How many organizations do you belong to?
If you want to go to AirVenture you get a better rate as a member, not to mention the superb magazine. If you want competitively priced insurance, EAA’s C-PLAN has that covered too. It has even resulted in pushing down the price of some of its competitors. I guess, regardless of our historical loyalties, it’s really a question of value for money. Hopefully you will agree that your EAA membership is the best deal out there. We are your Canadian advocates, your international family, and we’re always interested in how we can get better. Remember you pay the same membership as our U.S. friends, but we actually get more for our money, like the Canada Tent at AirVenture, the Canadian breakfast, the international party, this newsletter, and lots more. So, in asking yourselves at renewal time “how much value am I getting for this,” we hope that you will be convinced that you are getting more and more for the same membership fee. I have declined to join one organization, stopped paying for another one, and decided to avoid joining a relatively expensive chapter. Hint to chapter officers: Value for money! Find ways to hold down the budget and grow.

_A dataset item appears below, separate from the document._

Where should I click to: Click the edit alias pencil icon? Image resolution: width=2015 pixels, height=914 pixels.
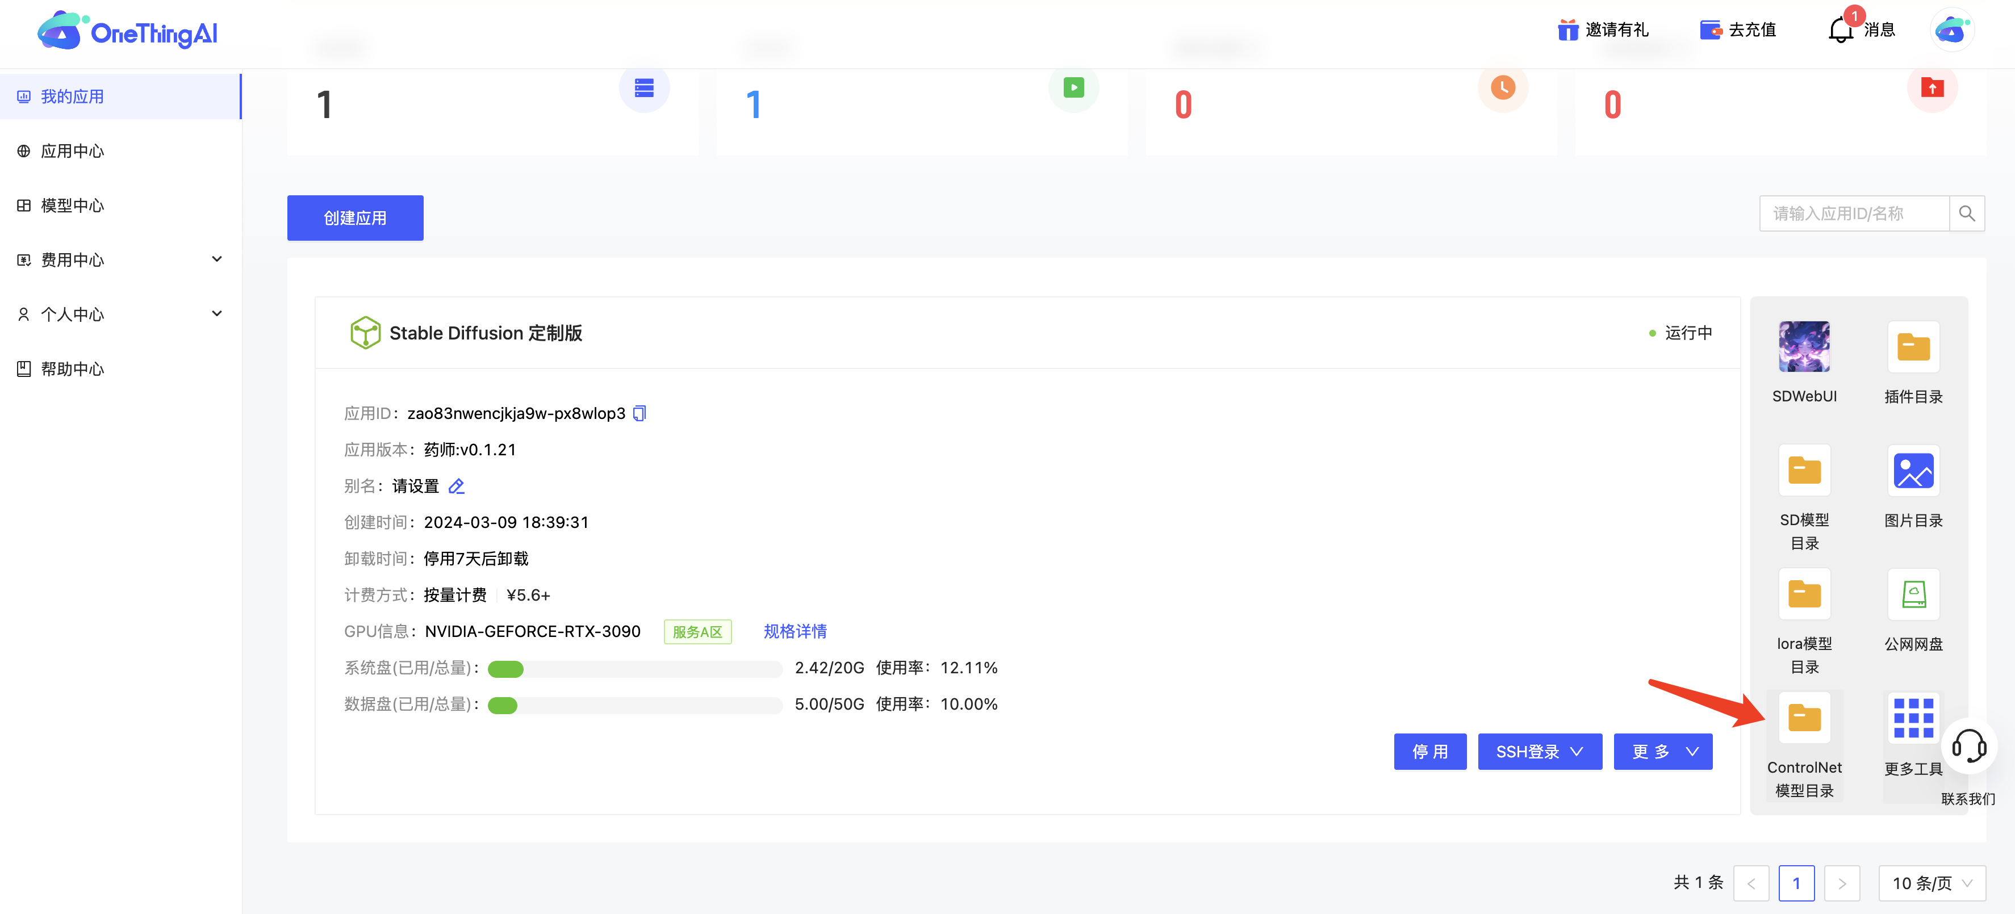coord(457,486)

Many of EAA Bits and Pieces subscribers are also Recreational Aviation Association members. I hope you feel as much part of the EAA family now as ever. The history of the formation of RAA is long behind us, but we share a common ancestry. The RAA chapters even kept their EAA chapter numbers. So to all you RAA members out there, we hope you feel free to distribute this e-newsletter to your chapter membership. Maybe some of you will even contribute an article or two?
Mike Davenport sent us another very well-written article this month from the left coast. It’s nice to receive articles from people who appreciate the ability to cross the border, despite the increased workload to do so these days.
You may have read elsewhere about the appointment of Ken McKenzie to the board of the EAA. Ken is a Royal Canadian Air Force (RCAF) pilot, and he has risen to the executive VP level within the ranks at Airbus. We’re delighted to have a Canadian on the board at headquarters, and hopefully we’ll get a chance to meet him. He flies a Lancair IV-P and recently survived an accident in one, resulting in him and his wife escaping a flaming inferno in the Florida Everglades.
As usual, please don’t forget to encourage your friends to sign up to receive our newsletter by clicking here. It’s one more thing that EAA does for us — our own e-newsletter. And the more readers we have, the better the quality will be in the articles …. you are thinking of sending me one, aren’t you? Just a few paragraphs and a few photos attached to an e-mail would do very nicely.
One last thing — Christmas or whatever you and your family celebrate this holiday season. I and all our contributors would like to extend the warmest wishes for the holidays to you and yours. May your year end in tranquility, and may the new year bring you joy.